Given the magnitude of the tax rate change, the adjustments could have a significant effect on many companies’ financial position.
“I would say it is going to create a big dent, if you wish, or one-time noise and disconnect in what they have in OCI and the balance sheet. It’s a big adjustment,” said BDO USA LLP National Assurance Partner Yosef Barbut. “For certain industries, their deferred tax inventory is fairly significant. This could be a big number for them.”
The American Bankers Association, some banks, and several insurance trade groups called on the FASB to allow the use of “backwards tracing,” which would let businesses use OCI to record the effect of the tax rate change on the items in OCI.
“This is an unprecedented time in U.S. tax history, and the magnitude of the ‘dangling debits and credits’ that will remain in AOCI due to a significant reduction in the U.S. corporate tax rate requires immediate modification and clarification in the accounting guidance on the part of the FASB,” the American Council of Life Insurers wrote to the accounting board.
If the FASB agrees to make a change, it will have to float a proposal for public comment before making the final update to U.S. GAAP.

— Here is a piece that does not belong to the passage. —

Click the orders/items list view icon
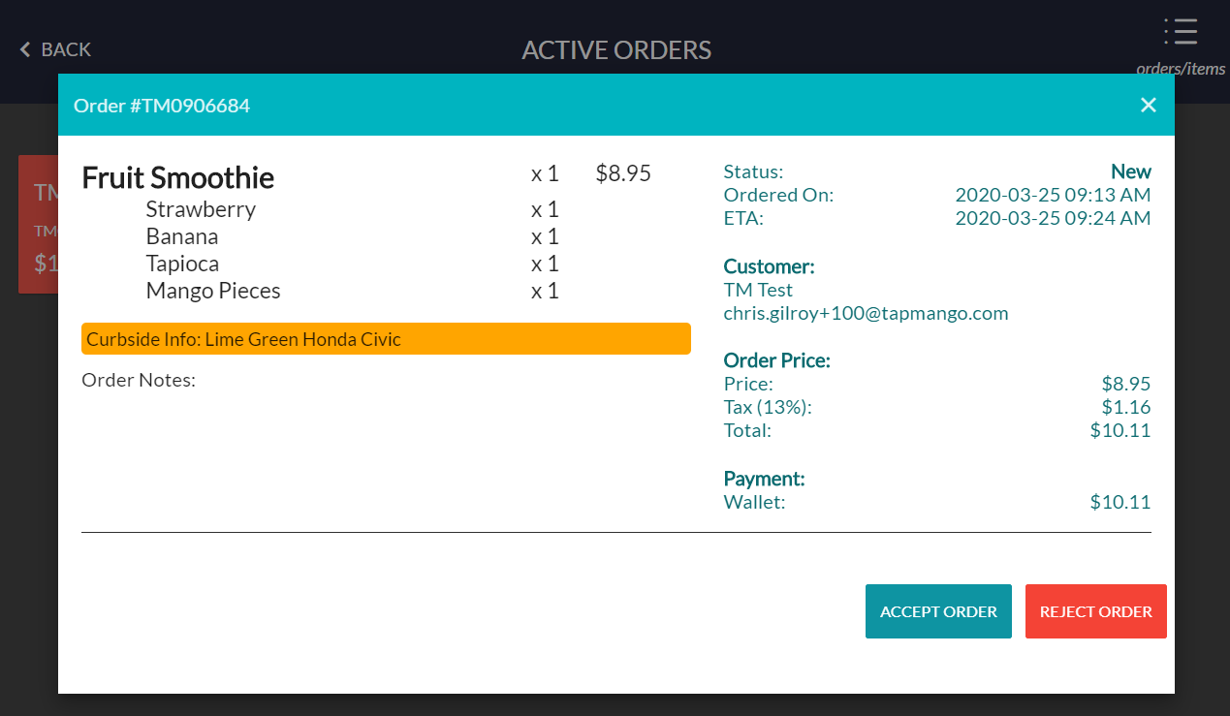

In addition to the issues raised by bankers and insurers, the FASB plans to discuss several questions it received about the application of Topic 740 to the new tax law’s provisions.
The board plans to discuss whether to require businesses to record the liability associated with the law’s “deemed repatriation” in today’s dollars, a common financial calculation called discounting. The tax law levies a one-time tax on accumulated foreign profits. The FASB also plans to discuss whether alternative minimum tax (AMT) credits that become refundable should also be discounted.
In addition, the FASB plans to discuss how to apply Topic 740 to accounting for the base erosion anti-abuse tax and accounting for global intangible low-taxed income.
Finally, the FASB plans to discuss the applicability of SEC Staff Accounting Bulletin (SAB) No. 118, (Topic 5.EE), Income Tax Accounting Implications of the Tax Cuts and Jobs Act, by private companies and not-for-profit organizations. Shortly after the law was signed by President Trump, FASB Chairman Russell Golden said the accounting board’s initial concern had to do with the law’s effect on private companies. SEC Staff Accounting Bulletins are addressed to public companies, but privately held businesses often apply the guidance in them.